Dave, the narrator of the novel, wants to know the time of his death, because he wants to propose to his girlfriend Jessica (with whom he had already spent seven years) and maybe start a family. But he does not want to leave her alone after a too short time and that's while he starts researching his family ghosts to find out about his own ending.
There's a lot in here. First, the relationship between Jessica and Dave. Then, the relationship with their flatmate Lenny, a friend of Dave, who behaves like Don Juan de Marco since he knows he has only five years left. Dave struggles with Lenny's behaviour, for Jessica it's unbearable.
Also, the friendship to Dave's recently passed (in a quite brutal and original way) friend Clint ist interesting and his developing friendship to the young Lenore. I also especially liked some side figures (mostly ghosts) and side plots.
About the premise I have to think a bit, but not, because the novel is too ambiguous. It seems more to be the kind of novel which opens lots of thinking rooms for us readers. For one thing, it reminds me of the novel The Measure from Nikki Erlick, where everybody learns about their life span and some kind of discrimination against the "will die young" begins in society. It's not that bad here, but there are scenes between people who fear a brutal ending in the not-so-far-away-future and other ones, who can feel secure for decades.

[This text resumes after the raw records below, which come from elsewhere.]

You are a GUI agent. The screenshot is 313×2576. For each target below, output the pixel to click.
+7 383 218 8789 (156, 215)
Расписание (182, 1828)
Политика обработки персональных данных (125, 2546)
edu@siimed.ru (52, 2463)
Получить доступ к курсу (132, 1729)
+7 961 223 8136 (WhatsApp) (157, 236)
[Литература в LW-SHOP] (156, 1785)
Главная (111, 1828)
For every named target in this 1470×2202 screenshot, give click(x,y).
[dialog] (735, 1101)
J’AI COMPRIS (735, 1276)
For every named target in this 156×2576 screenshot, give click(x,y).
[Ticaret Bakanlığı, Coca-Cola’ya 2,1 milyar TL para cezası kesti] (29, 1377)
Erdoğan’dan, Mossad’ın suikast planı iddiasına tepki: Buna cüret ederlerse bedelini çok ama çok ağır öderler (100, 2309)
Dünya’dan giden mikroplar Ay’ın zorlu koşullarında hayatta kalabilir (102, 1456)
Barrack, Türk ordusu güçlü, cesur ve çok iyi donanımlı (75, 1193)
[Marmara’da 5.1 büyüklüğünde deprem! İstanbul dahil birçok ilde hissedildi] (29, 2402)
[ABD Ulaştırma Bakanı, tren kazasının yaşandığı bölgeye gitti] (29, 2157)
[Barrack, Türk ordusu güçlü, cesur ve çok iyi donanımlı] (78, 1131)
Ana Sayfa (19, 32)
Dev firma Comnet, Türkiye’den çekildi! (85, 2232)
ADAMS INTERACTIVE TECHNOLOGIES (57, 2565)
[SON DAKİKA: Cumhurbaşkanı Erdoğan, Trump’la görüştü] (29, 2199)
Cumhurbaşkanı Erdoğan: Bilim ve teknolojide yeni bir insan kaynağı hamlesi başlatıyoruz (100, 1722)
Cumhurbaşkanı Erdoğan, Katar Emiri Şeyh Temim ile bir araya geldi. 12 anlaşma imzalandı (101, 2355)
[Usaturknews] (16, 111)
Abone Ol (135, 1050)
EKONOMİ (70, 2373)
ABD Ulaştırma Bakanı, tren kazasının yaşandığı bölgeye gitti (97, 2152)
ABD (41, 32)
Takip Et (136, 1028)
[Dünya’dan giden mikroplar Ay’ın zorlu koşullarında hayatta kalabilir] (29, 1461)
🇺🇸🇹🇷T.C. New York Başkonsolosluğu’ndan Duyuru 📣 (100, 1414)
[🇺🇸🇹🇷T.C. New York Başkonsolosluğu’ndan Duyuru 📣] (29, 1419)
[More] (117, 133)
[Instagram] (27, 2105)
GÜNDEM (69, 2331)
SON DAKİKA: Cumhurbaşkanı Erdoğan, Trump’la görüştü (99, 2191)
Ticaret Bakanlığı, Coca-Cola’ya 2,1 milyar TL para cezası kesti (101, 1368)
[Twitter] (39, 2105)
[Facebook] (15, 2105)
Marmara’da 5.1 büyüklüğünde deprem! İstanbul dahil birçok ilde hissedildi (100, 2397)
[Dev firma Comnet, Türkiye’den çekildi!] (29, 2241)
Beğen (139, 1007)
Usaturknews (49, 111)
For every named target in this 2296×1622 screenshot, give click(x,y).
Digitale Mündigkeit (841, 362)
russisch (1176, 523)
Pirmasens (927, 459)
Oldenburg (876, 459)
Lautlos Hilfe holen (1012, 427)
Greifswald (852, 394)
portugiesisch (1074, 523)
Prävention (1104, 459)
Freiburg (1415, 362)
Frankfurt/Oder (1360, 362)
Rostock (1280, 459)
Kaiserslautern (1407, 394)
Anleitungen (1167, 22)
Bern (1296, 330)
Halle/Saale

People do get influenced by this knowledge.
The "Do I would want to know?"-question comes to mind (although I already have all the kids I wanted to have and have proposed to the man I wanted to marry).
Also, some other ideas come up while reading: Just take as much pleasure and kindness from the life you do have. No matter how long it might be (same rings true for relationships, either romantical or friendships).
Like any good novel, it's not really about the horror or the fantastical elements in it. It tells me as a reader something about myself. And that might be different from reader to reader.